(Note: My post is in response to this article.)
I am a property manager's daughter*. I am an ex-doctor's daughter. I am an immigrant's daughter*.
(*Actually, both of my parents are property managers and immigrants, but I adjusted the wording in order to echo the titles.)
The thing is, I never think of or identify myself this way. When I identify myself, it's usually as a medical student, or as a fantasy writer, or as a millennial, (or as someone who spends way too much time on the internet). I never identify myself based on my parents or what they do. Even when I identify myself ethnically/nationally, I am much more likely to identify as "a second-generation Israeli" rather than "a daughter of Israeli immigrants" even though they technically mean the same thing. Even though my parents' identities are a huge part of who I am, I always identify myself first.
So why is it different with fictional characters? Why is it so important for someone to be "the daughter of _______"?
If any of you have ever read or written fanfiction, you're probably aware of how 90% of original female characters (including most of the ones who fall into Mary Sue territory) were the daughter of some important (usually male) canon character. You often see this trope in originally published books too.
Obviously, there is a lot of fascination with daughter tropes, and it doesn't take a genius to figure out why. Being the daughter of someone special means that, by default, you are special.

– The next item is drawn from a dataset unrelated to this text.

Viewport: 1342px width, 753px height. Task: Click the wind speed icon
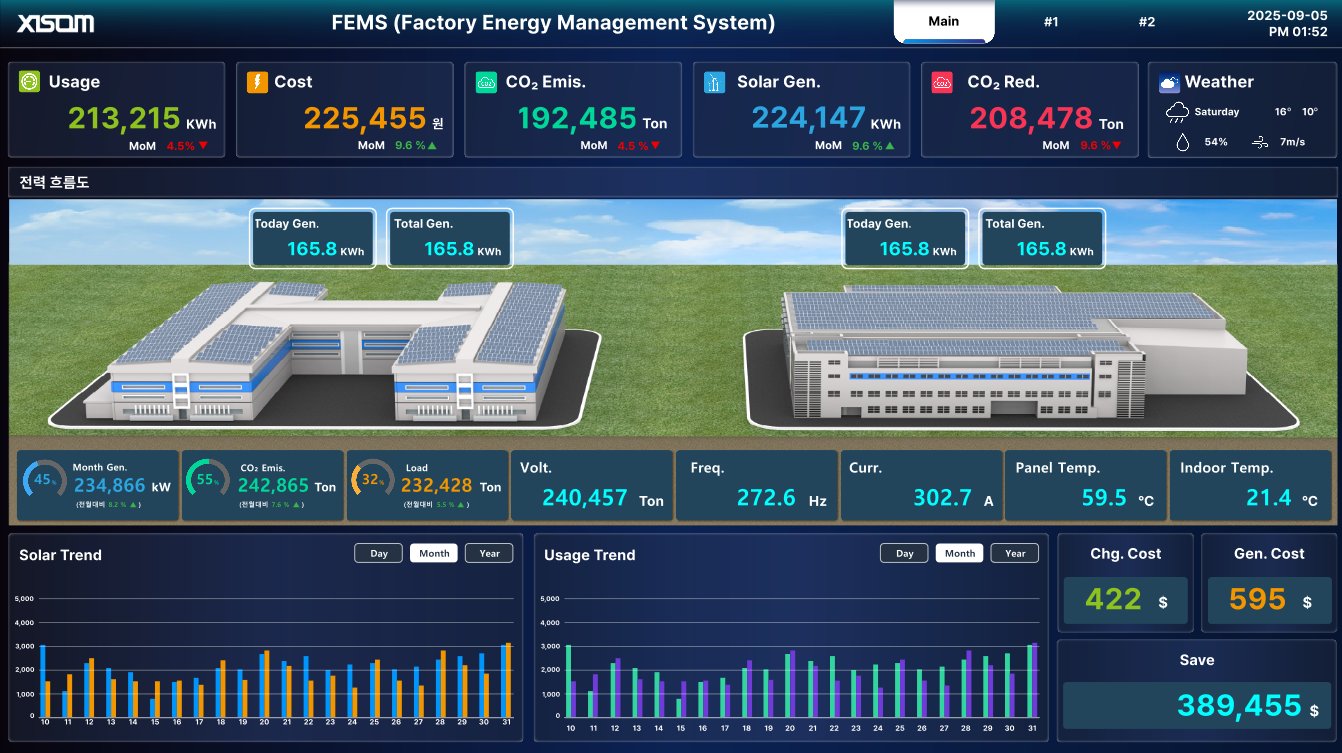1261,142
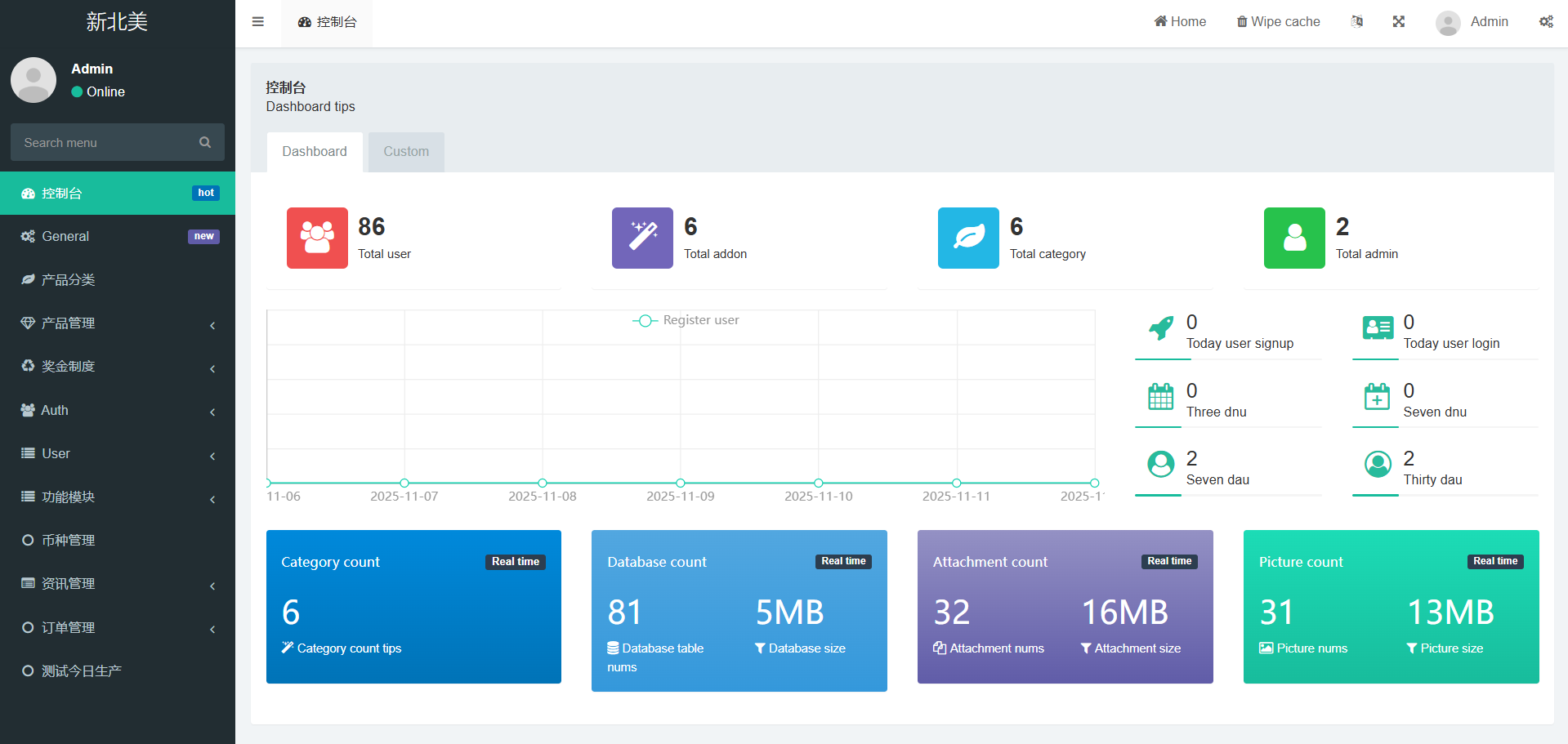
Task: Expand the 订单管理 sidebar menu
Action: (x=118, y=627)
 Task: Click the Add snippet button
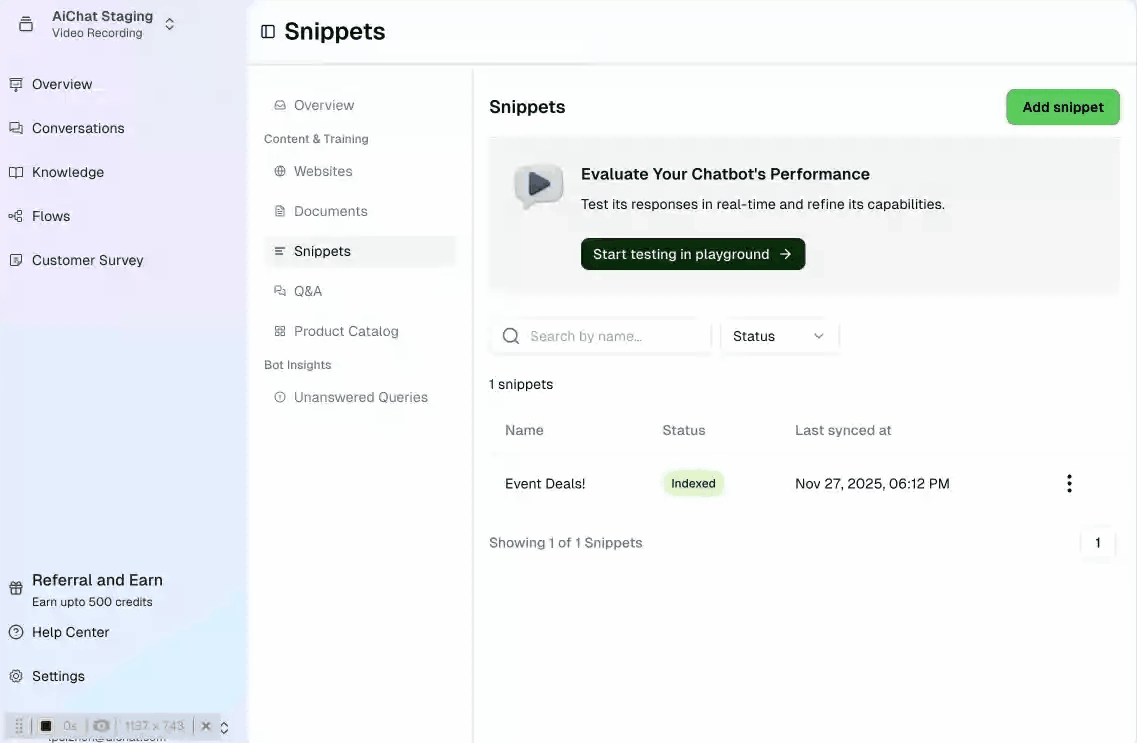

Likewise, being the daughter of someone infamous or controversial means that you too are likely infamous or controversial. And if you don't already know that you're the daughter of [insert name of royalty figure or villain here], then you get an awesome self-discovery plotline! (But seriously, for once I'd like a character to discover that their real parents are farmers or bricklayers or accountants or something, not royalty.)
This isn't a bad trope, and I would be lying if I said I never use it. but it irks me when people use it as a title. From the outset, you're defining your character not based on who she is, but who her parents are. Is that really what's important? Is that how your character sees herself?
Because honestly, I'm not sure if that's a character I want to read about.